There’s a time and place for theoretical marketing posts (including SEO); I’ve written my share.  I still do.  I’d say about half of my posts are philosophical.  John-Henry Scherck called me “the prove it” guy, but I still welcome and value the philosophical posts.  However, I dislike when some posts suggest facts that haven’t been proven, or when they raise more questions than they answer.  As content producers we need to be conscious of this.  If we make a claim, or recommend a strategy or tactic, we better have some proof that it worked. Otherwise you could be misleading your readers. Do you have the cure to manual penalties? Do directories still have value? Is comment marketing worth doing? Prove it.

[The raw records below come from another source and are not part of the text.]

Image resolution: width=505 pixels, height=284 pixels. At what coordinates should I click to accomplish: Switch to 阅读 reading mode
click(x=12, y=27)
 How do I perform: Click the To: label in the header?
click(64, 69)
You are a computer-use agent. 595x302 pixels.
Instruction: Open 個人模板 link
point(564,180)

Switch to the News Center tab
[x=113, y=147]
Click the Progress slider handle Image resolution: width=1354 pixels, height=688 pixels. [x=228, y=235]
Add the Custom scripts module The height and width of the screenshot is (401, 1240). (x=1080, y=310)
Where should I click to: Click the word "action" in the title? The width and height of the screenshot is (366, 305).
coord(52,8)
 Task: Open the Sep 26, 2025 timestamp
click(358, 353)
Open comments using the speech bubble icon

SEO has more unknowns than it’s had in a while.  With dozens of new, major algorithm changes, we’re back in the dark in a lot of ways.  In the days of old, we would argue things in forum boards with testing results. Now I believe we’ve become accustomed to accepting things more easily.

Are We Still Testing?

We have more Googlers sharing information with us.  That’s new. Matt Cutts, John Mueller, and a few Google forum boards are very helpful.   But the nuggets we get are usually as ambiguous as anything written in Webmaster Guidelines.  Is this fluffy information answering most SEOs questions?  Personally, I tend to find myself more confused, walking away with more questions I know Google will never answer.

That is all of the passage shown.